Program çöp tenekelerinin önünde kavga eden kediler ve boş caddelerde gecenin çöpünü yüklenip uzaklaşan çöp kamyonlarıyla son buluyordu. İnsanları eğlendirmekten çok düşündüren bir program oldu.
Biz TRT’den atılınca darbeciler diğer programlar gibi onu da yaktılar, kül oldu.
Tunca Yönder sonraki yıllarda Yeşilçam’a geçti, konulu filmler yaptı. Birkaç yıl önce Yakacık’ta huzurevinde hayata gözlerini yumdu.
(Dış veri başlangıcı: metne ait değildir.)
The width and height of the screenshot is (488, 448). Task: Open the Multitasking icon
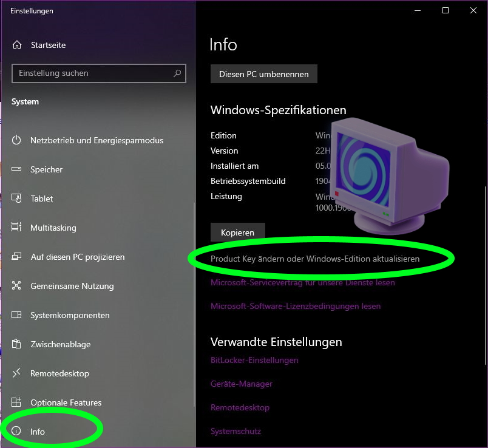click(x=17, y=228)
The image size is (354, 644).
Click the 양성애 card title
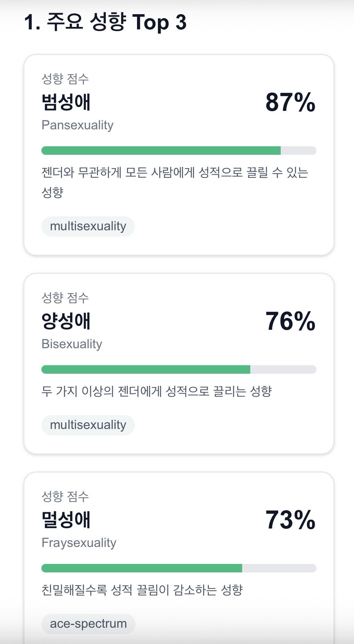pos(66,321)
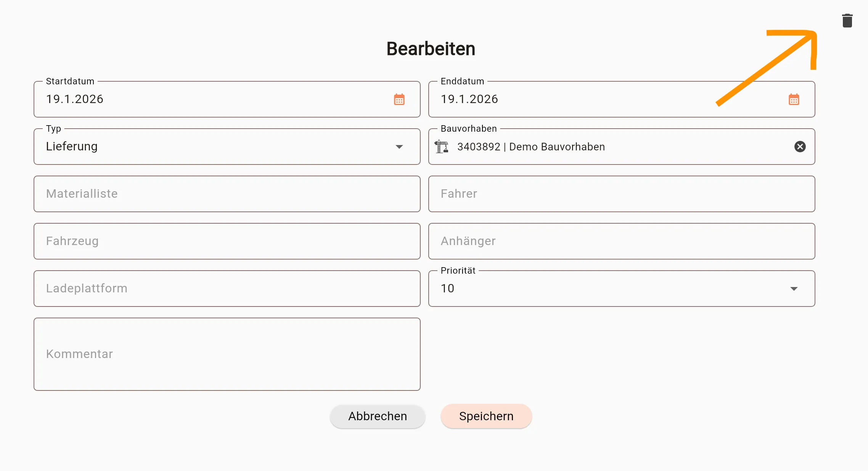Select the Startdatum date value 19.1.2026
The width and height of the screenshot is (868, 471).
click(75, 99)
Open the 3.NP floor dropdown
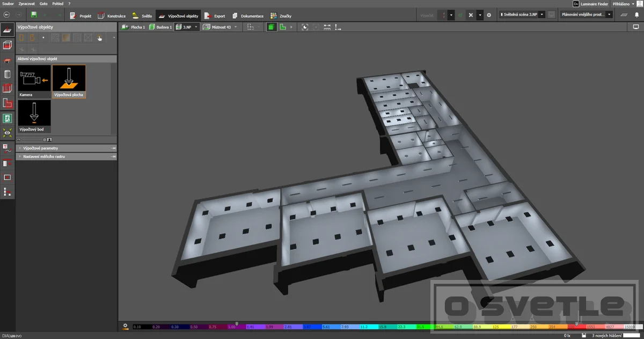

Ajda Pekkan’ı tesadüfen birkaç yıl önce bir Kıbrıs gezimizde kaldığımız otelde sahneye çıktığında izledik. 70’ini geçmişti. Ama yarım yüzyıl öncesi kadar enerjik ve çekici idi sahnede.
Altan Abi yeni bir kitap yazıyor şu sıralarda.
Ara sıra telefonda eski yılları konuşuyor gülüşüyoruz.
Paul Verlaine bir şiirinde:
“Eski günleri hatırlar ağlarım” diyor.
Biz gülüyoruz. Tadı kalmış damağımızda...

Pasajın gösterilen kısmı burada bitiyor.